Read the brilliant Daily Beast article “Why are America’s Postpartum Practices So Rough on New Mothers?” to understand why so many mothers spend the first month after pregnancy exhausted and miserable, and why simply doing a load of dishes now and then isn’t enough.
2. No, you don’t have to give a “push present.” But do give something.
Los Angeles is ridiculously competitive, and a few of the women in our social circle received diamond pendants, Mommy-and-me birthstone necklaces, or spa gift certificates after the birth of their first child. (We’ve heard rumors that some women in LA get new cars and tummy-tuck surgery.)
“I wasn’t exactly waiting for it,” my friend said, “but it was there, you know. In that moment when the baby was getting cleaned up and it was just the two of us together. That’s when he’s supposed to pull out the little box.”
Can’t afford a little box?

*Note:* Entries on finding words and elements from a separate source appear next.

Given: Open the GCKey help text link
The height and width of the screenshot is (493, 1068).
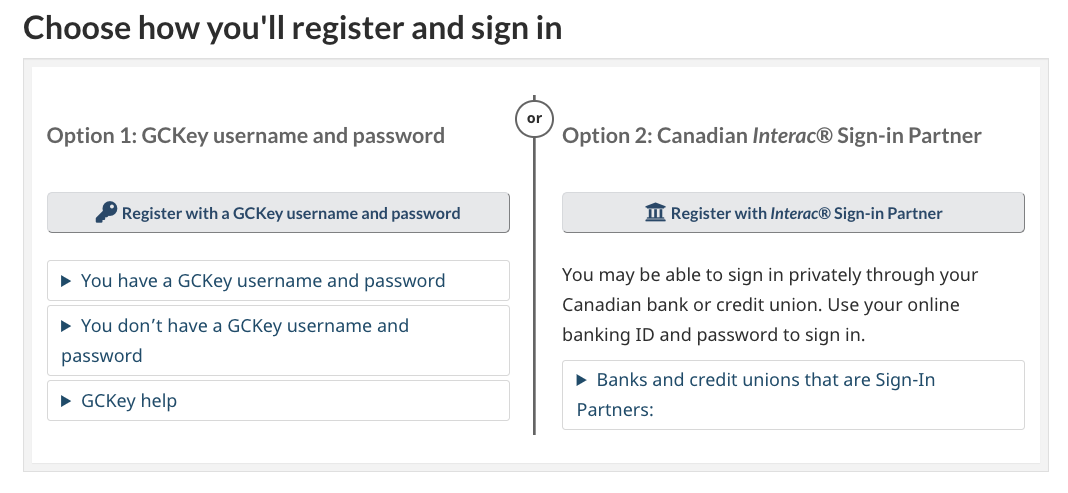Looking at the screenshot, I should tap(129, 400).
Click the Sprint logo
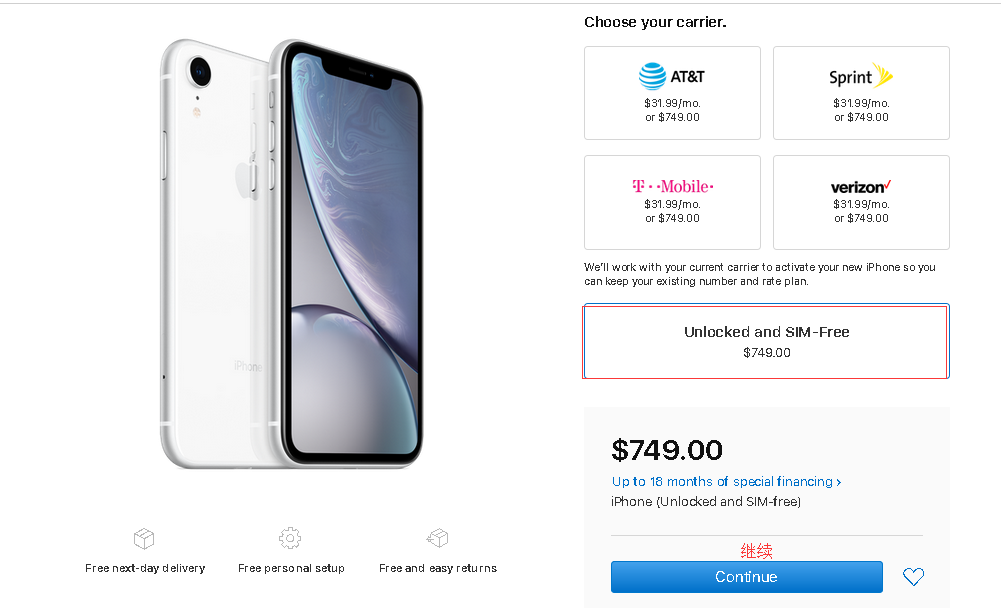The image size is (1001, 608). pos(861,77)
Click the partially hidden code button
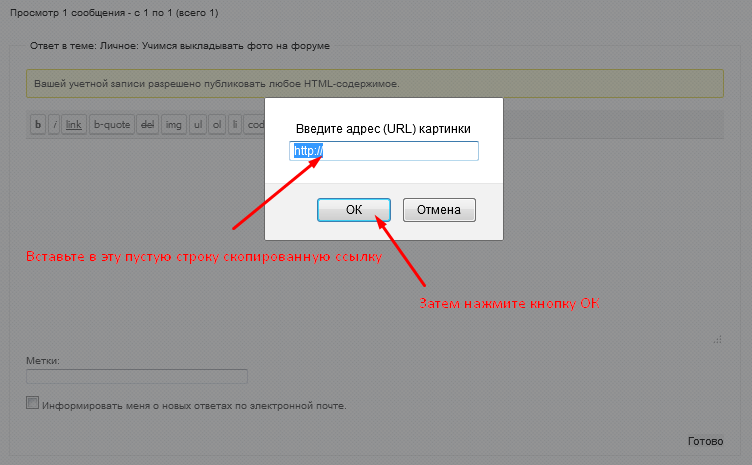 [x=255, y=125]
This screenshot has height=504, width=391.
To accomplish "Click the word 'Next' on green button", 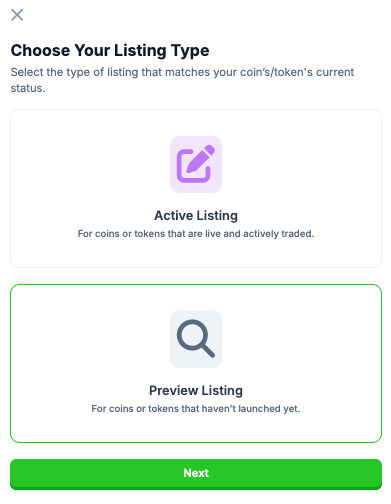I will click(196, 473).
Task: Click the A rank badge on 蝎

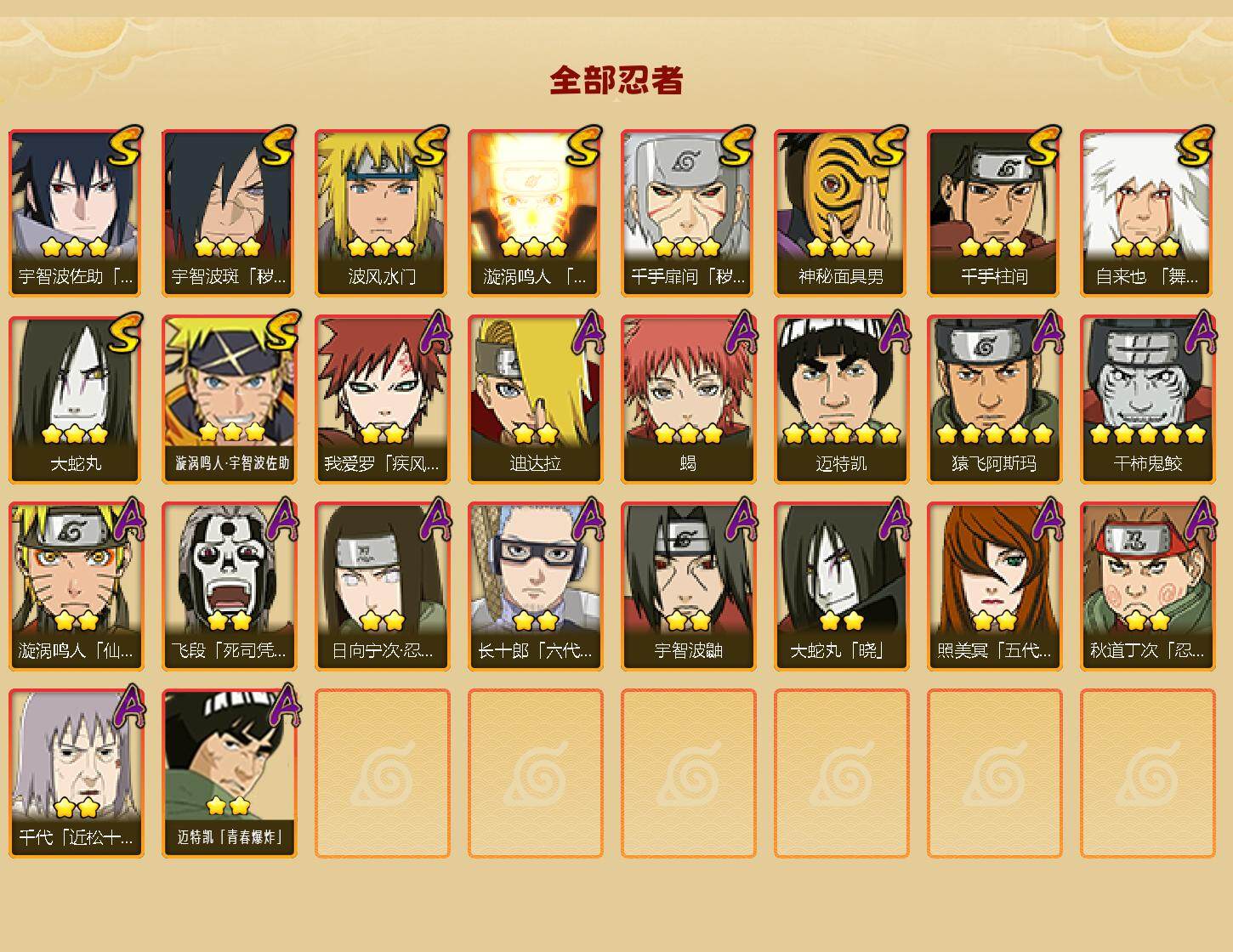Action: pos(740,332)
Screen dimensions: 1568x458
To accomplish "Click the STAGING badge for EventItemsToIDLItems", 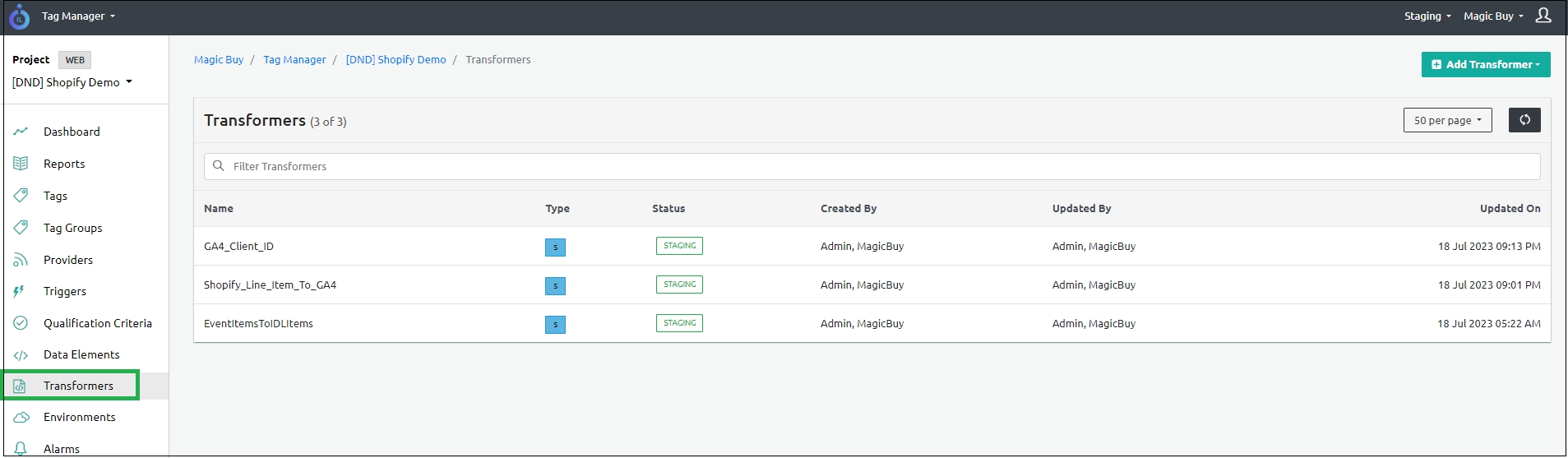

If nothing else, make sure you have a florist that can deliver flowers anywhere your wife may be (office, home, hospital, sisters, anywhere…) bookmarked on your browser. A small gift after the birth experience will help Mom know that you’re both in this together.
3. Infants require 168 hours of care per week.

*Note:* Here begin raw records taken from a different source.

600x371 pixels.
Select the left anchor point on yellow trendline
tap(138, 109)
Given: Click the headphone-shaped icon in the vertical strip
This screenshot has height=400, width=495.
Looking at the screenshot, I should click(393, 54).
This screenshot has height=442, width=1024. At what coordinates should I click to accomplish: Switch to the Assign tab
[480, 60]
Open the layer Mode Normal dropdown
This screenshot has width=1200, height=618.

“He plays with the baby for 45 minutes while I make dinner,” my friend said, “and he acts like he’s doing me a favor.”
Here’s the hard truth, dads: new babies require 168 hours of care per week. That means that even dads who think they’re highly involved are only doing a fraction of the job. Do you take the baby for an hour every night? Congrats! You’ve taken 8 hours of primary childcare, and left Mom with 160.
Yes, there are a lot of reasons why women often become their baby’s de facto primary caregivers. (Breastfeeding is one; economic decisions are usually the other.) But even in a house in which both parents return to work and baby goes to daycare, your child still needs 168 hours of care. When the daycare calls, who answers? Who keeps track of the doctor’s appointments? Chances are, it’s Mom.
As Louis C.K. famously said: Be a dad. Don’t be Mom’s assistant. Figure out how you can contribute 84 hours of care per week, not 8. There’s nothing else that’ll get you closer to a happy family.